Postcards are an excellent source of historical snapshots, both literally and metaphorical. Today, GM wanted to browse through a couple from DDOT’s collection that feature Georgetown.
The picture above is the first, showing an illustration of Georgetown University seen from the old Aqueduct Bridge. The back of the card is here:
The text reads:
From the Aqueduct Bridge, over which funeral corteges of many Army and Navy heroes have passed to Arlington National Cemetery a view of unusual beauty is obtainable. At the summit of the hill is Georgetown University, the original building being over 125 years old. Terraced beneath it at different elevations are the streets of old Georgetown, now West Washington, while reflected in the quiet waters of the Potomac are the Georgetown University and Washington Canoe Club Boat Houses.
The date of the card is probably around the 1920s. That’s because the oldest building on the campus is Old North, which was 125 years old in 1920. Moreover, the Aqueduct Bridge was closed in 1923, and demolished in 1933. (Granted, the card could have been produced more recently than the image depicts.)

**********

## WRITTEN INSTRUCTION 1
Retype the Georgetown postcard text starting with "The picture above" and going on through "Club Boat Houses.".
## WRITTEN INSTRUCTION 2
For each statement, say whether it agrees with the Georgetown postcard text, answering yes or no and quoting the words that decide it: (a) The Aqueduct Bridge was demolished in 1923. (b) The card's illustration shows Georgetown University as seen from the old Aqueduct Bridge. (c) Old North was 125 years old in 1920.
## WRITTEN INSTRUCTION 3
List every year or decade mentioned in the Georgetown postcard text.
Rely only on the Georgetown postcard text for everything that follows.

## DATA SEGMENT
**********

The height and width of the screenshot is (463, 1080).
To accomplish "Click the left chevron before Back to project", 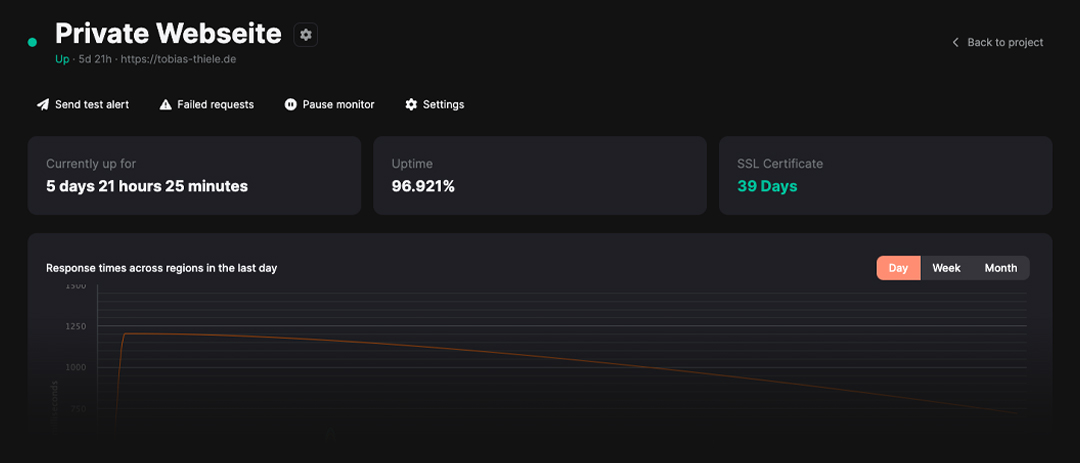I will (x=955, y=42).
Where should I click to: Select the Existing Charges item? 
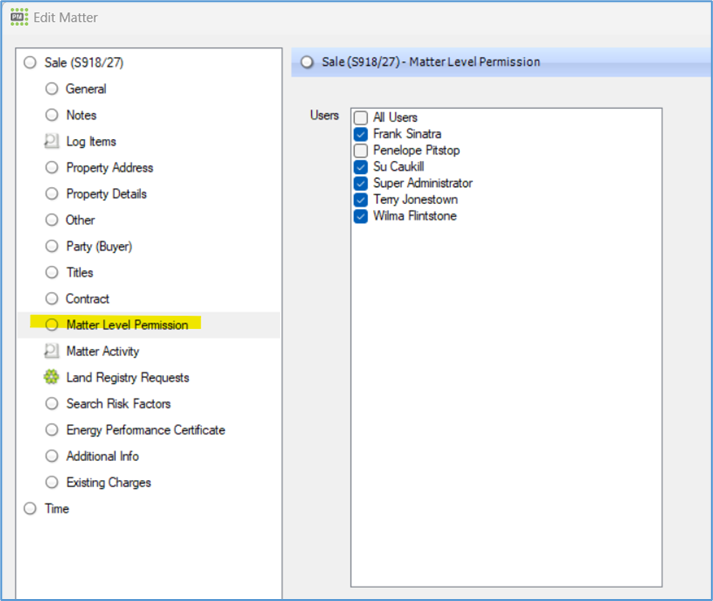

**********

## FULL SOLUTION 1
The picture above is the first, showing an illustration of Georgetown University seen from the old Aqueduct Bridge. The back of the card is here:
The text reads:
From the Aqueduct Bridge, over which funeral corteges of many Army and Navy heroes have passed to Arlington National Cemetery a view of unusual beauty is obtainable. At the summit of the hill is Georgetown University, the original building being over 125 years old. Terraced beneath it at different elevations are the streets of old Georgetown, now West Washington, while reflected in the quiet waters of the Potomac are the Georgetown University and Washington Canoe Club Boat Houses.

## FULL SOLUTION 2
(a) No: "the Aqueduct Bridge was closed in 1923, and demolished in 1933."
(b) Yes: "showing an illustration of Georgetown University seen from the old Aqueduct Bridge."
(c) Yes: "the oldest building on the campus is Old North, which was 125 years old in 1920."

## FULL SOLUTION 3
1920s, 1920, 1923, 1933